Once these things are available I'll write the test harness. It is a small work item.
Best,
Zev
At some point, you both will need to write-up the steps that you took for
- Simulating HiC (using cerebis/sim3C?) from reference fasta, and
- Combing HiC into something we could use for falcon-phase.
Hi @pb-cdunn,
Here are the commands to simulate the interleaved FASTQ files:
python ~/tools/sim3C/sim3C.py -C gzip -r 1984 -n 100000 --machine-profile HiSeqXtruSeqL150 -l 150 -e MluCI -m hic --trans-rate 0.01 --dist equal --prefix sim3c_MluCI ref/synth52k-x-y.fasta sim3c_MluCI
python ~/tools/sim3C/sim3C.py -C gzip -r 1984 -n 100000 --machine-profile HiSeqXtruSeqL150 -l 150 -e Sau3AI -m hic --trans-rate 0.01 --dist equal --prefix sim3c_Sau3AI ref/synth52k-x-y.fasta sim3c_Sau3AI
Still a fork, but renamed: https://github.com/PacificBiosciences/pb-falcon-phase
@skingan, Zev's commands above are necessary, but wouldn't I also need whatever you did to combine them? Explicitly, what did you do, which I then used as input?
@pb-cdunn, also see a slack DM with the file path for a readme with these commands on our cluster
split interleaved files into read1 and read2 for each enzyme
zcat sim3c_MluCI.fastq.gz | awk '(NR%8==1) || (NR%8==2) || (NR%8==3) || (NR%8==4)' > sim3c_MluCI_R1.fastq
zcat sim3c_MluCI.fastq.gz | awk '(NR%8==5) || (NR%8==6) || (NR%8==7) || (NR%8==0)' > sim3c_MluCI_R2.fastq
zcat sim3c_Sau3AI.fastq.gz | awk '(NR%8==1) || (NR%8==2) || (NR%8==3) || (NR%8==4)' > sim3c_Sau3AI_R1.fastq
zcat sim3c_Sau3AI.fastq.gz | awk '(NR%8==5) || (NR%8==6) || (NR%8==7) || (NR%8==0)' > sim3c_Sau3AI_R2.fastq
Concatenate the files together
cat sim3c_Sau3AI_R1.fastq sim3c_MluCI_R1.fastq > sim3c_R1.fastq
cat sim3c_Sau3AI_R2.fastq sim3c_MluCI_R2.fastq > sim3c_R2.fastq
# Here are the commands to simulate the interleaved FASTQ files:
python ~/tools/sim3C/sim3C.py -C gzip -r 1984 -n 100000 --machine-profile HiSeqXtruSeqL150 -l 150 -e MluCI -m hic --trans-rate 0.01 --dist equal --prefix sim3c_MluCI ref/synth52k-x-y.fasta sim3c_MluCI
python ~/tools/sim3C/sim3C.py -C gzip -r 1984 -n 100000 --machine-profile HiSeqXtruSeqL150 -l 150 -e Sau3AI -m hic --trans-rate 0.01 --dist equal --prefix sim3c_Sau3AI ref/synth52k-x-y.fasta sim3c_Sau3AI
# HiC library preparation involves cutting the cross-linked DNA with restriction enzymes
# Cross-linking preserves contacts between pieces of DNA that are on the same chromosome but can be Mb away
# Standard sequencing used paired-end illumina (read1 and read2)

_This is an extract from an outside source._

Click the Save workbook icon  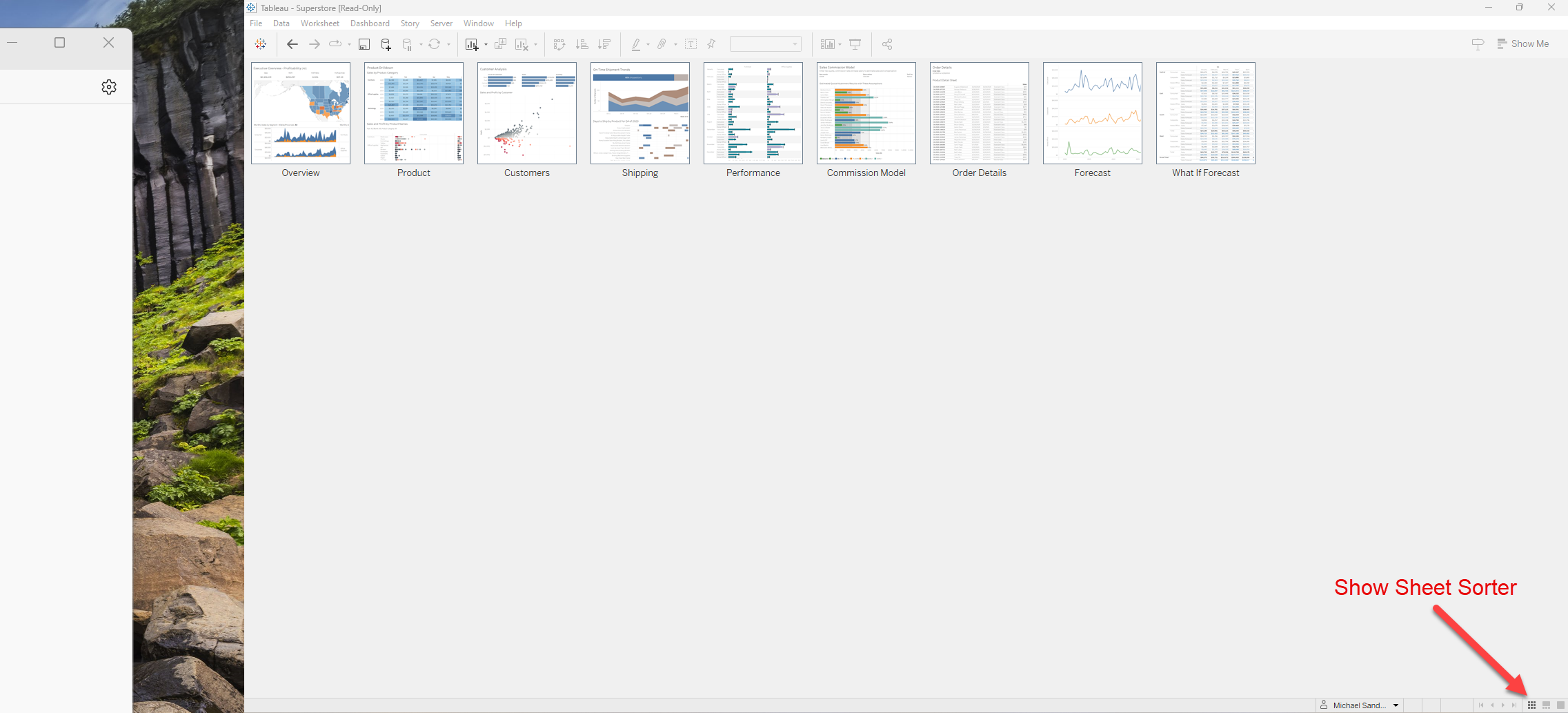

# We have simulated datasets for two different enzymes, MluCI and Sau3AI, R1 and R2 are interleaved
# We can concatenate the read 1 and read 2 sequences together for the two enzymes
# And list the restriction enzyme recognition (or cut) sites in the config file (line 26)

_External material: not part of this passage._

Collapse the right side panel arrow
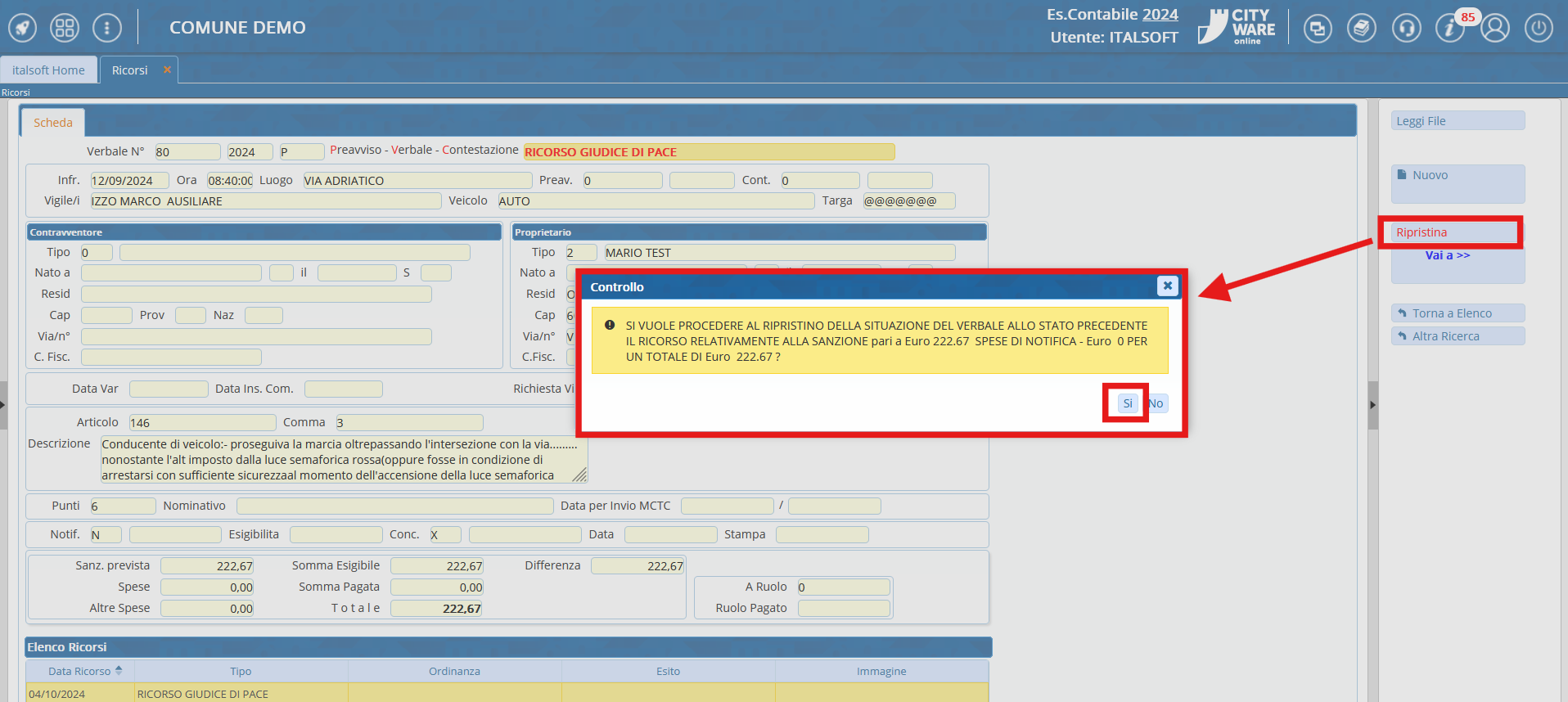This screenshot has width=1568, height=702. (x=1372, y=405)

# split interleaved files into read1 and read2 for each enzyme
zcat sim3c_MluCI.fastq.gz | awk '(NR%8==1) || (NR%8==2) || (NR%8==3) || (NR%8==4)' > sim3c_MluCI_R1.fastq
zcat sim3c_MluCI.fastq.gz | awk '(NR%8==5) || (NR%8==6) || (NR%8==7) || (NR%8==0)' > sim3c_MluCI_R2.fastq
zcat sim3c_Sau3AI.fastq.gz | awk '(NR%8==1) || (NR%8==2) || (NR%8==3) || (NR%8==4)' > sim3c_Sau3AI_R1.fastq
zcat sim3c_Sau3AI.fastq.gz | awk '(NR%8==5) || (NR%8==6) || (NR%8==7) || (NR%8==0)' > sim3c_Sau3AI_R2.fastq
# Concatenate the files together
cat sim3c_Sau3AI_R1.fastq sim3c_MluCI_R1.fastq > sim3c_R1.fastq
cat sim3c_Sau3AI_R2.fastq sim3c_MluCI_R2.fastq > sim3c_R2.fastq
(Triple backticks for fixed-width font.) Thanks, Sarah and Zev!